Moral Priorities: Equity and Justice

By Rev. David Wilson Rogers |  October 22, 2016

            At the time of Creation, God created humanity in God’s own image, blessed humanity, and called all that God had created, “very good.” In sending Jesus Christ, God sought to reconcile humanity to God’s self by boldly breaking down the barriers and divisions that people have so sinfully erected. As a matter of faithful morality, Christians must also stand for the reconciliation of justice, equality, mercy, and love that is called for in Christ Jesus!
            The divisions that have been created throughout human history have been horrific. We have divided along lines of race, class, gender, language, culture, religion, and economics for all of human history. Inevitably, efforts to bridge those gaps are always met with fierce resistance—even within the church which is supposed to be leading the charge in this area.
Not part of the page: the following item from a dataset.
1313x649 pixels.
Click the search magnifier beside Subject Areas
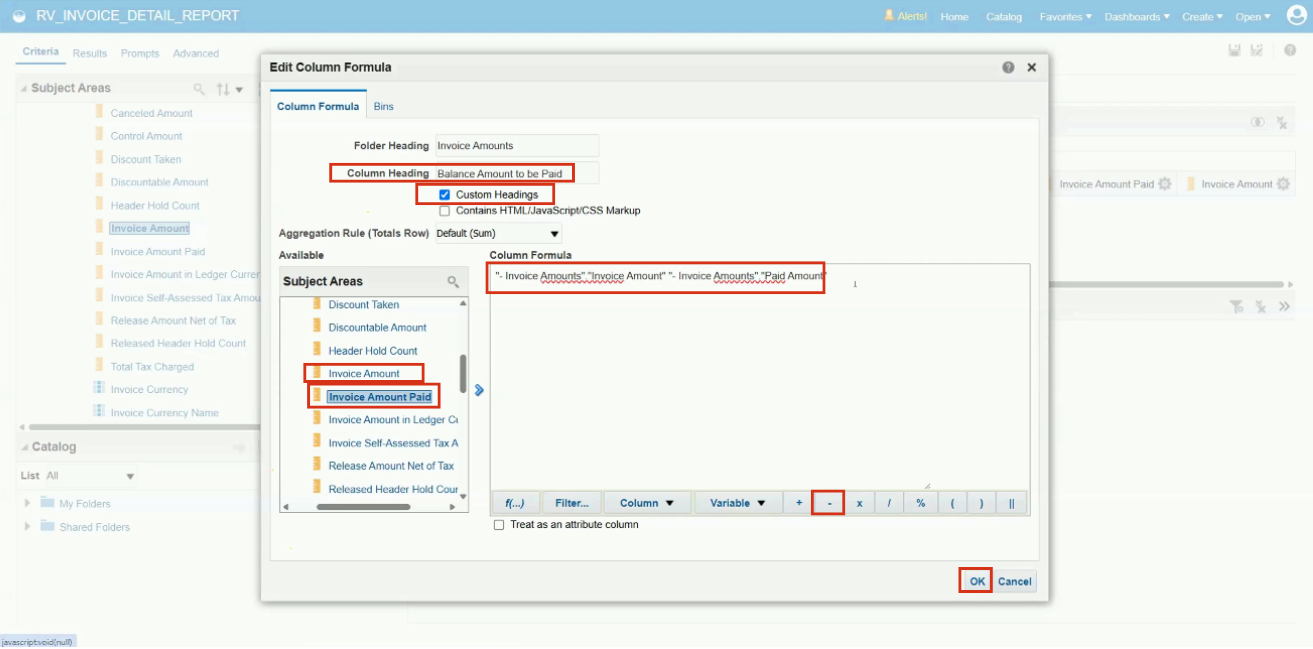click(198, 88)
            One may consider some of the landmark shifts in American culture over the last 160 years. As the nation divided over the injustice of Slavery, the church also polarized over how to move beyond the egregious sin of that institution. The bloody and bitter war that followed, horrifically pit Christian against Christian in a sinful battle of control rather than any faithful application to promote God’s love, justice, and inequality. Nearly a century later, the church again divided over equal rights and justice as the Civil Rights movement challenged long-held assumptions and the deeply engrained racism that was a filthy stain on the ministry of much of American Christianity.
            Today we face another time of bitter division and deep hatred within Christianity. At the heart of our challenges are the reality that God’s call for equality, justice, mercy, and love are still not headed. Once again, the church finds itself entrenched in a bitter debate as some in God’s family strive to move toward full equality and justice as God would have us live, and some in the church bitterly resist the changing fabric of culture and society.  Perhaps it is fear of what is not known. Perhaps it is remorse over what is lost to a nostalgic history. Perhaps it is a realization that in our pluralistic world, traditional church assumptions will no longer carry the day as they once did. Yet, regardless of the reasons why, it is clear that the church is, once again, bitterly split as God tries to move American culture beyond past discrimination, inequality, and injustice.
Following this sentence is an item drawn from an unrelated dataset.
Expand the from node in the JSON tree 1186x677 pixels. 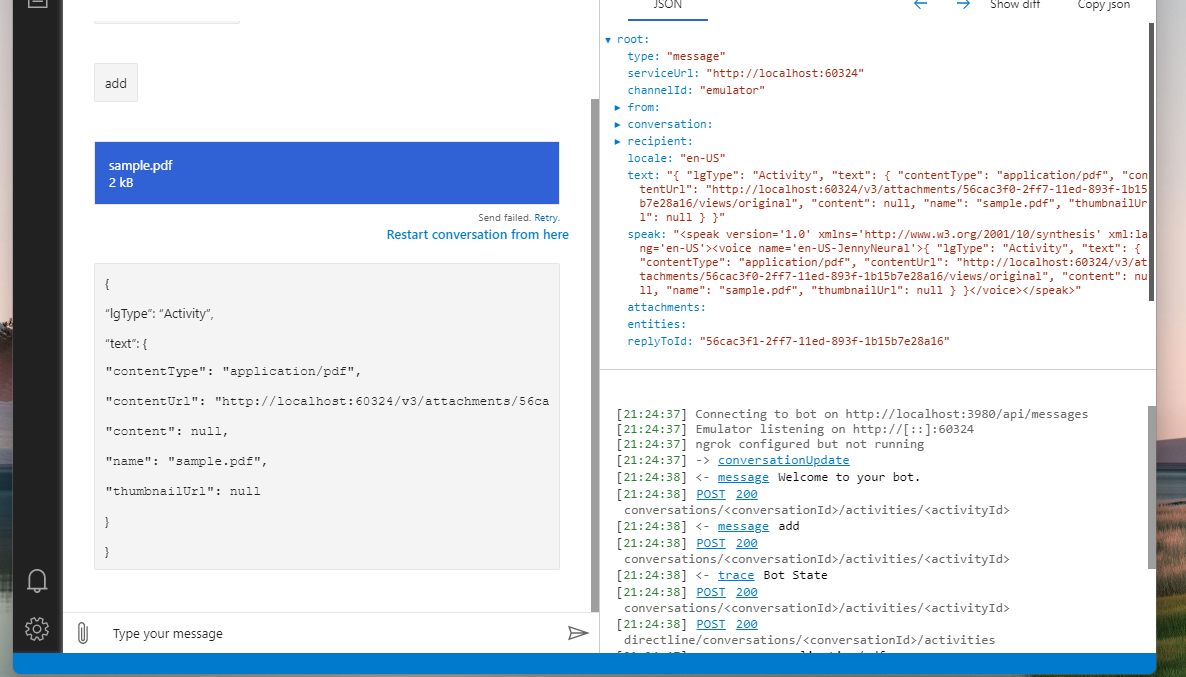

            To resist calls for equality, justice, mercy, and love is a moral problem on the part of the Church. God did not send Christ into the world so that we could prop his name up as a means to discriminate, dehumanize, and exclude people from the blessings of being created in God’s image. Jesus did not say that he is the only way to the Father so that the church could set up rigorous doctrines that dictate to others exactly what Jesus will accept and reject.
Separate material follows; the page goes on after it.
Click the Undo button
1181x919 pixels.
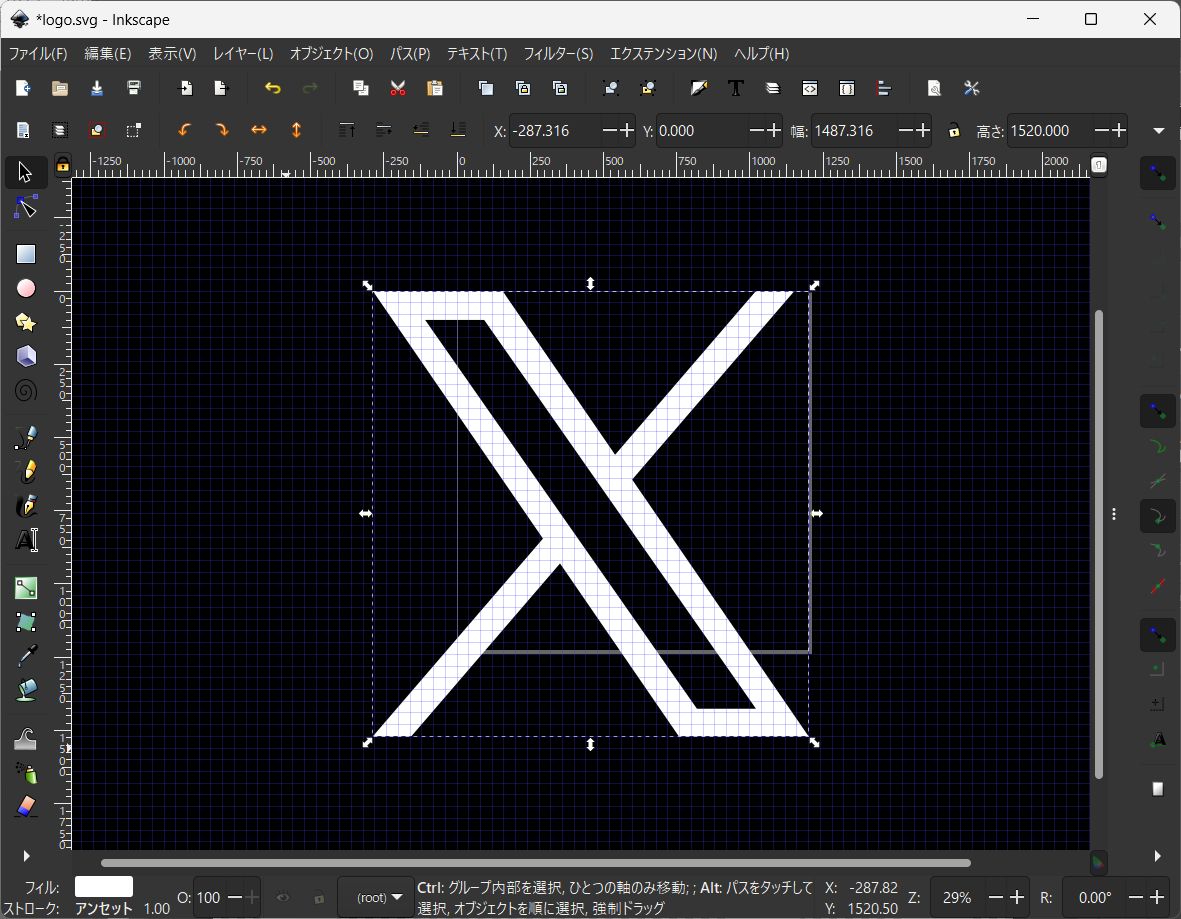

            So much of our political discord and rancor, not to mention the bitter hatred that is so rampant in America today, is rooted in the Christian failure to traditionally uphold true equality across our culture and exacerbated in the resistance of many to embrace the reality that God is going to bring about God’s will with, or without, the church. As Christians, let us stand on the side of God and leave the bitter inequality—along with all the sin it embodies—at the foot of the Cross as we embrace God’s call for justice, righteousness, and equality by living in God’s love.